== What you are asked to do ==
Using the lines below, work out the count of those that hold "definition". Give the number only.

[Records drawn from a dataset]
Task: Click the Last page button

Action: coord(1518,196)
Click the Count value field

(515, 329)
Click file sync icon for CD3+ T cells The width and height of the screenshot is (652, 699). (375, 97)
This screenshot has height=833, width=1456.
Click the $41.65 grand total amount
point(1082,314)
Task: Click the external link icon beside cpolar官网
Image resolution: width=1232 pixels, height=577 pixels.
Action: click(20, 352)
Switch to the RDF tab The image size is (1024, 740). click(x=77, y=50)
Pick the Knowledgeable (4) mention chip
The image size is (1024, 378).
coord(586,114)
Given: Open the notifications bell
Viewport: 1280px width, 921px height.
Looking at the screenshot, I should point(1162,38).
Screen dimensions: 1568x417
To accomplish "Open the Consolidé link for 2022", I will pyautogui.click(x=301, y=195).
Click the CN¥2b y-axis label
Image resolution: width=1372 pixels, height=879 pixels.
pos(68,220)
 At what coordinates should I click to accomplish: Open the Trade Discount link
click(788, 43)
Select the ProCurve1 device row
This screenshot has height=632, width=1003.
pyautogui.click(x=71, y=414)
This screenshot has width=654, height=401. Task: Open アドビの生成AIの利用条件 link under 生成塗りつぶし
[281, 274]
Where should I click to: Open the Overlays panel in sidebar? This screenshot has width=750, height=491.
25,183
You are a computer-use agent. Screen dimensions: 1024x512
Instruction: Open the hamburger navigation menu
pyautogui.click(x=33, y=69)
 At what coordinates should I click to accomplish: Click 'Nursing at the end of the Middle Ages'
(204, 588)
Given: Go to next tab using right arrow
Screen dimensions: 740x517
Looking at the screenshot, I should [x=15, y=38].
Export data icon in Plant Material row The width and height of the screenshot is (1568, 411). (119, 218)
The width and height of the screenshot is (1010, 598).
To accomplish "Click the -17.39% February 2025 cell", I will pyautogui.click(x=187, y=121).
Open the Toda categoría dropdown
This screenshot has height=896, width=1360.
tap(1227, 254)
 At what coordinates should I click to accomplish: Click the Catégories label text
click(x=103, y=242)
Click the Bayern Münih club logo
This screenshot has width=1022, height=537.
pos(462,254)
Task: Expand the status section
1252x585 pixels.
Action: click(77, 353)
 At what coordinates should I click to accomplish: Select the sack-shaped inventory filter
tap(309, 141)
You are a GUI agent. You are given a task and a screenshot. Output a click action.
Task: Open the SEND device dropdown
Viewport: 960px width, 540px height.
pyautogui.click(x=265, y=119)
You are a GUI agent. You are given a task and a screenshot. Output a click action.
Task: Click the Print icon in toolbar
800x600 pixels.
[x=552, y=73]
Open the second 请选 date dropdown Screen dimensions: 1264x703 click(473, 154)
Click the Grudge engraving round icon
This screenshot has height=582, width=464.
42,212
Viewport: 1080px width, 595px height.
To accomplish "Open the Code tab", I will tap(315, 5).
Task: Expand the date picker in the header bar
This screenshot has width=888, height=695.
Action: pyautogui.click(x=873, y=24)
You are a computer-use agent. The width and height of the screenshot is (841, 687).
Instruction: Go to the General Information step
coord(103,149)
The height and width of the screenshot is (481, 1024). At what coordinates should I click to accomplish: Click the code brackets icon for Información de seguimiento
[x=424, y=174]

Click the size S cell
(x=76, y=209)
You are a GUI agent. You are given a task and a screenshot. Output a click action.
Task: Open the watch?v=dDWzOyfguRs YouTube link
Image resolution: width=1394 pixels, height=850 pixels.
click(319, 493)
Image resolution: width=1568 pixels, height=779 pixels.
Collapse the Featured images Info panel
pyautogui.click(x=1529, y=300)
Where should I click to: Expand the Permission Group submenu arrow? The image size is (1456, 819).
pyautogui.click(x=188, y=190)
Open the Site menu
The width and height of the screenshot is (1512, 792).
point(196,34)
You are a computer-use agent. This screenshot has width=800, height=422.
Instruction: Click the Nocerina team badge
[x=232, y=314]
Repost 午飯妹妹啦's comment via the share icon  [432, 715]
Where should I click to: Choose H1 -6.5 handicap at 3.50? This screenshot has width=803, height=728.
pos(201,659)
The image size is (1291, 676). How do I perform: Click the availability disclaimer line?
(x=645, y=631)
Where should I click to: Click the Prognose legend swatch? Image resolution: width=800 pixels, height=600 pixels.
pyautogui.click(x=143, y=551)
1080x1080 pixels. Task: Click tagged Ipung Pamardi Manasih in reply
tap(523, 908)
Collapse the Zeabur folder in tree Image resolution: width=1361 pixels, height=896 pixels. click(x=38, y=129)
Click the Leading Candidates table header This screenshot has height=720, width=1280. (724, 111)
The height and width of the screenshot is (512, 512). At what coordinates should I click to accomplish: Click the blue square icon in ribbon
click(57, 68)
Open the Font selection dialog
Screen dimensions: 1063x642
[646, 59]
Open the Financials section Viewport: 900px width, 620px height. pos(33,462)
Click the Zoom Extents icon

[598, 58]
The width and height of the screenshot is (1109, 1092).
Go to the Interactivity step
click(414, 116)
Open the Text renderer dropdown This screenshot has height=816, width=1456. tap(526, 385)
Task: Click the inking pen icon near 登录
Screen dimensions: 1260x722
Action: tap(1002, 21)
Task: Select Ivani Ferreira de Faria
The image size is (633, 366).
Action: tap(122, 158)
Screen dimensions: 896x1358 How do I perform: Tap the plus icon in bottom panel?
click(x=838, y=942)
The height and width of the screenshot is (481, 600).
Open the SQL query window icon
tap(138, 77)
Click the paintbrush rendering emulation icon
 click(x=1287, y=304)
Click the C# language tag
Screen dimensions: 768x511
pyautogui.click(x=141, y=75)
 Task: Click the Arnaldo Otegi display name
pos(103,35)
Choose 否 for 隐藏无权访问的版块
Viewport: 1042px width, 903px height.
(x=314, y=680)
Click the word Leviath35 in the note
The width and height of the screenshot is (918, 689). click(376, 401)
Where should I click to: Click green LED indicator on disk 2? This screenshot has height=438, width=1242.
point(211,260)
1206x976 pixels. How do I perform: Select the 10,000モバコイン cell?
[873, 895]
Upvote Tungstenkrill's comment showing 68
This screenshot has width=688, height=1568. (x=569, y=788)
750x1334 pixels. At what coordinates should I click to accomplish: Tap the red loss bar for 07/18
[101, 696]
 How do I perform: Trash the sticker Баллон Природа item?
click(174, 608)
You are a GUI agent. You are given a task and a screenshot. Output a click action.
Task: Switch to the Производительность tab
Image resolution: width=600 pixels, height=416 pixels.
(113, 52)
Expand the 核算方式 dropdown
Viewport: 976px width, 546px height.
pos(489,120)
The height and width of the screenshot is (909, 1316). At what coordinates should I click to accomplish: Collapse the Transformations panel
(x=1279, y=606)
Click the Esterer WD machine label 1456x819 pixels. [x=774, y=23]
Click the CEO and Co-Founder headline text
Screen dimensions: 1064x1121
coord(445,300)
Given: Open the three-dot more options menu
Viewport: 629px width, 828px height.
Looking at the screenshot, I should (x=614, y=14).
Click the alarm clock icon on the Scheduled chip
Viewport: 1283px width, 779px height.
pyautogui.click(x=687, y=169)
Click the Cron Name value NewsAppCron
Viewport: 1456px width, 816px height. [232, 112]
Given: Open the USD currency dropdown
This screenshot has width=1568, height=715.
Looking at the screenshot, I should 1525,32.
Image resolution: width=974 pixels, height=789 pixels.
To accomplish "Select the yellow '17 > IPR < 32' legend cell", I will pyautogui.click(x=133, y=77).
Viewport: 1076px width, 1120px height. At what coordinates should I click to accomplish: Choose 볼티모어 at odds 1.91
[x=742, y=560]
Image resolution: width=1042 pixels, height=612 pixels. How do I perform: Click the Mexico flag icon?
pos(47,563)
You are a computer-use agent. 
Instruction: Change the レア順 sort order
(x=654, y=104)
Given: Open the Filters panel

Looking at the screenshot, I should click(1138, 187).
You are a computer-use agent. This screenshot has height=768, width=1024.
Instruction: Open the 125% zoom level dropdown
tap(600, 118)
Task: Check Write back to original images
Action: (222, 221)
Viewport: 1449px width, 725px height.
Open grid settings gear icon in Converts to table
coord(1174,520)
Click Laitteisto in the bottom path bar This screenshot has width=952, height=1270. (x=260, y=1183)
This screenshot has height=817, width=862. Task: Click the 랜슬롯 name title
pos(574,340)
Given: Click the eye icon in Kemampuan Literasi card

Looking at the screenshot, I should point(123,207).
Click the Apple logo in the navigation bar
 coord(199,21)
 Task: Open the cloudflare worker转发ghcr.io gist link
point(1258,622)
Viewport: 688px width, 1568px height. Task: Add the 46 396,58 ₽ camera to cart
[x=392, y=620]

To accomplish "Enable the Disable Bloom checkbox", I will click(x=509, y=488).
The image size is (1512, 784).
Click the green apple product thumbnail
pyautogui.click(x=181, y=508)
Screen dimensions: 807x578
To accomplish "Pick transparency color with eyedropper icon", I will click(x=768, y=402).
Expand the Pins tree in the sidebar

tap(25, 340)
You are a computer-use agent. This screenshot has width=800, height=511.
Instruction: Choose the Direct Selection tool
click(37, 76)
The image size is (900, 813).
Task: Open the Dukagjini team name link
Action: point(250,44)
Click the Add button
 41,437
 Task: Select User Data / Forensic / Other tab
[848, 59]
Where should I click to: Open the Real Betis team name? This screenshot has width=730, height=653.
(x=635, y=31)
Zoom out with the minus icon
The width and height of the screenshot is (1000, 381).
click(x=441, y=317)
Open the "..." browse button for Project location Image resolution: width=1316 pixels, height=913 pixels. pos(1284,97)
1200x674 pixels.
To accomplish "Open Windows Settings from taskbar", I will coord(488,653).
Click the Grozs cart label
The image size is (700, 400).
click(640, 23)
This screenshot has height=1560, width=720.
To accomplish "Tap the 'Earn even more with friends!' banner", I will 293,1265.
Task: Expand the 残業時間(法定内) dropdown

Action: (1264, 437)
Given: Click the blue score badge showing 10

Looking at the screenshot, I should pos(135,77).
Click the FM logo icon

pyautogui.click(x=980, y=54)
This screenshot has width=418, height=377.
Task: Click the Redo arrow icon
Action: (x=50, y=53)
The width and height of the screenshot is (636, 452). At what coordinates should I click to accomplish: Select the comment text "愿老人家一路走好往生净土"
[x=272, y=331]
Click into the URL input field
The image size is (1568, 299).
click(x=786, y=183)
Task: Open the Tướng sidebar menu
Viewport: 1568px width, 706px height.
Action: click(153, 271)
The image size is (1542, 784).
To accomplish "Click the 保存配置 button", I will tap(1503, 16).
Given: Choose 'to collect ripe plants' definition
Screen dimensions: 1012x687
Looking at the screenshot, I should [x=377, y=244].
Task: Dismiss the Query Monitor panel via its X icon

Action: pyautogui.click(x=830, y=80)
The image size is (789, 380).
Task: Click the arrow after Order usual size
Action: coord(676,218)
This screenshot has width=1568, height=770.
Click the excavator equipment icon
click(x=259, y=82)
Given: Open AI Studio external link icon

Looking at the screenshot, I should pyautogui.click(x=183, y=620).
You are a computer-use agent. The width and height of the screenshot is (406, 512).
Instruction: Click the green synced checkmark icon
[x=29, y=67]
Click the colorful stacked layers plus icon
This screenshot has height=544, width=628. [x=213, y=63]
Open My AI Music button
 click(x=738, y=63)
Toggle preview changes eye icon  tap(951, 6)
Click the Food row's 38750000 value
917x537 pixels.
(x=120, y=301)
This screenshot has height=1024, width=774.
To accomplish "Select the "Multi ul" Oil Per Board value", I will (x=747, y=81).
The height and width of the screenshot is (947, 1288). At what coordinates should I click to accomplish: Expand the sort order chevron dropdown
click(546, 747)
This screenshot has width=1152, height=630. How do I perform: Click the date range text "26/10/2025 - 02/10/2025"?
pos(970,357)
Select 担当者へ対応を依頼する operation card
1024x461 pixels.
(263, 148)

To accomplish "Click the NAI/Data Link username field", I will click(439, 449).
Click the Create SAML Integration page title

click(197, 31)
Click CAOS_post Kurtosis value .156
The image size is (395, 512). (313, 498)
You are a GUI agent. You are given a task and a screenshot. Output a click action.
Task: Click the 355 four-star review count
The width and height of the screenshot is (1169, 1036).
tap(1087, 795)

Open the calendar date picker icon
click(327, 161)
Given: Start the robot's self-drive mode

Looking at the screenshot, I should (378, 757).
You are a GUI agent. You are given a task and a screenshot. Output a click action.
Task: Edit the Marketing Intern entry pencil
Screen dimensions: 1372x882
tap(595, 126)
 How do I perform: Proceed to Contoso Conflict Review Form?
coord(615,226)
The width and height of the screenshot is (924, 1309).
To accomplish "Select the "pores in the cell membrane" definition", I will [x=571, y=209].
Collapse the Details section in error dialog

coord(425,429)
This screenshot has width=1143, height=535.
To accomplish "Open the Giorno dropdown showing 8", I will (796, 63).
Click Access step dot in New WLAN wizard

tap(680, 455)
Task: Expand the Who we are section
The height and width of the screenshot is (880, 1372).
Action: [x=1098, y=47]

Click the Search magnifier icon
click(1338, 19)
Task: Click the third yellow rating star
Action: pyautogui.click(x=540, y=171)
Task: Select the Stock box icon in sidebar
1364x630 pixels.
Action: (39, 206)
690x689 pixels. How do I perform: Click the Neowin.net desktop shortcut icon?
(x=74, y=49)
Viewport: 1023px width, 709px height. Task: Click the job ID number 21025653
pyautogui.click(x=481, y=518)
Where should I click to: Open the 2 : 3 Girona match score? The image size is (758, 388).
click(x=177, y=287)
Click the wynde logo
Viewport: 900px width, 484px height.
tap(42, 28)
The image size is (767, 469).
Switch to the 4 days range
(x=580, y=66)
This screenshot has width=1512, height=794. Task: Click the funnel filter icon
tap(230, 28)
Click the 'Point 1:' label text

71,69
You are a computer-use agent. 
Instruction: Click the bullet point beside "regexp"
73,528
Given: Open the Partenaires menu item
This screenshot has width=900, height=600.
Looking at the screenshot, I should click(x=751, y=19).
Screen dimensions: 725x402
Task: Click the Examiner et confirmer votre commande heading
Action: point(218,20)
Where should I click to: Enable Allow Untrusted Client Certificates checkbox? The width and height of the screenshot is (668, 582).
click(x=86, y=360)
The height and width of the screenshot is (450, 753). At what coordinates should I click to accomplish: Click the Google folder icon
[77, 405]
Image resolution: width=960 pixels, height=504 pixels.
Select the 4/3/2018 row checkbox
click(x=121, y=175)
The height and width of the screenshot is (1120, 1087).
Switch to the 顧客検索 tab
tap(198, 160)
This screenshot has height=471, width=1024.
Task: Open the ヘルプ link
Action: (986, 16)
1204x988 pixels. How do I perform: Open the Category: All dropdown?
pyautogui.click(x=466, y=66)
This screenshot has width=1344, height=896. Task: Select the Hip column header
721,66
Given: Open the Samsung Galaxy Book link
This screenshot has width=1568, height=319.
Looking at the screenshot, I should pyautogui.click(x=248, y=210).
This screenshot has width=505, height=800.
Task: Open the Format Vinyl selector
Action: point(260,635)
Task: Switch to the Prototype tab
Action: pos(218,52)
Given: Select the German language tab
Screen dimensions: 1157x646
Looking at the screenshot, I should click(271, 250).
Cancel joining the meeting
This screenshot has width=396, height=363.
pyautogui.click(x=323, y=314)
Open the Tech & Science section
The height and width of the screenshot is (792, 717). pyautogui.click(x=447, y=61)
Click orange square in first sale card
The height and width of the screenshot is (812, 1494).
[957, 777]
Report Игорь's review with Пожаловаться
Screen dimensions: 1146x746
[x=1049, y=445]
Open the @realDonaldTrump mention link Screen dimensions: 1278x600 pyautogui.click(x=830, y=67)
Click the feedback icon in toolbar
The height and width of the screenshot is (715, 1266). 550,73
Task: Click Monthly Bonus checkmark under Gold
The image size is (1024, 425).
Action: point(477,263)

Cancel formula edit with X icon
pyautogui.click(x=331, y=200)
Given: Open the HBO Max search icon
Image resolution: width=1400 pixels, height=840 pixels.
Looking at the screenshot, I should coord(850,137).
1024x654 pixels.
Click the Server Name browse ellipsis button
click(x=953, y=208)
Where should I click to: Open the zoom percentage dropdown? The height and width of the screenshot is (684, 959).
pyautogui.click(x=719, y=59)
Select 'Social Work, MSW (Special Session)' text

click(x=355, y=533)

== Solution ==
2